According to the analysis data, the trial is not likely to meet its primary endpoint upon conclusion.
The multinational, placebo-controlled trial is designed to assess the safety and efficacy of PF-07265803 in patients with symptomatic DCM due to a mutation of the LMNA encoding gene.
The variation from baseline in the six-minute walk test at 24 weeks is the trial’s primary outcome measure.
This test measures a subject’s exercise tolerance as a functional capacity estimate.
Due to the latest findings, the trial and advanced development of PF-07265803 will be stopped.
The company noted that the latest decision is not based on safety concerns linked to PF-07265803.
Furthermore, Pfizer is communicating with global regulatory agencies, investigators and communities on the latest development.
As per the guidance of the investigator, subjects enrolled in the trial will stop receiving study treatment and conclude any required follow-up assessments.

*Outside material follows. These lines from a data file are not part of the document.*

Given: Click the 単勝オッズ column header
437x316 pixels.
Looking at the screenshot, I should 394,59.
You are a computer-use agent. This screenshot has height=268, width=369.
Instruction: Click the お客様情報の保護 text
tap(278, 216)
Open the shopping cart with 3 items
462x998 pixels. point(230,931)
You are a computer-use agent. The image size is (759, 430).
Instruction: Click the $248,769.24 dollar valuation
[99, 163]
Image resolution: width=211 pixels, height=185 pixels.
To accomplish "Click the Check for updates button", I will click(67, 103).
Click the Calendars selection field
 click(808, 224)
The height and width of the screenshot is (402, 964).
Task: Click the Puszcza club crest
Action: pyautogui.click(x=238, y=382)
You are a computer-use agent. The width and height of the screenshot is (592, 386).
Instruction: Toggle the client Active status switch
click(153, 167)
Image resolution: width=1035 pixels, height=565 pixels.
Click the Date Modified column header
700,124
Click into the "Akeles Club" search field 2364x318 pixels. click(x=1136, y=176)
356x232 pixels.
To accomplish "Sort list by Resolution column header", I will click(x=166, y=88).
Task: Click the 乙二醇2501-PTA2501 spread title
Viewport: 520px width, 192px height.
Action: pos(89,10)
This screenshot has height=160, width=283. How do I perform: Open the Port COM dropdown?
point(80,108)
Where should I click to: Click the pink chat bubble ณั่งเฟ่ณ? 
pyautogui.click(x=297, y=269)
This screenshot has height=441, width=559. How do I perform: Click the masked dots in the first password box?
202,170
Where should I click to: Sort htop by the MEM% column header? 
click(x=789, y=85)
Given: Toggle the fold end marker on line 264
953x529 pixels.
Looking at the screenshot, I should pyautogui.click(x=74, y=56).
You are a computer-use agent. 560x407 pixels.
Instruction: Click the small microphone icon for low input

An investigational compound, PF-07265803 is a potent and selective, oral, small-molecule inhibitor of the p38α mitogen-activated protein kinase pathway.
It is being analysed for treating symptomatic DCM due to an LMNA gene mutation.
After Array Biopharma’s acquisition by Pfizer in July 2019, the latter obtained PF-07265803.
Pfizer Global Product Development Oncology and Rare Disease chief development officer Chris Boshoff said: “This development confirms the complexity of advancing new treatments for rare cardiovascular diseases and the need to further increase knowledge in this space.
“Although this outcome is disappointing, Pfizer remains committed to continuing our work to evolve the treatment paradigm for patients with rare cardiovascular diseases.”
In May this year, the company collaborated with Headlands Research to launch new research sites in regions with diverse populations to boost trial diversity.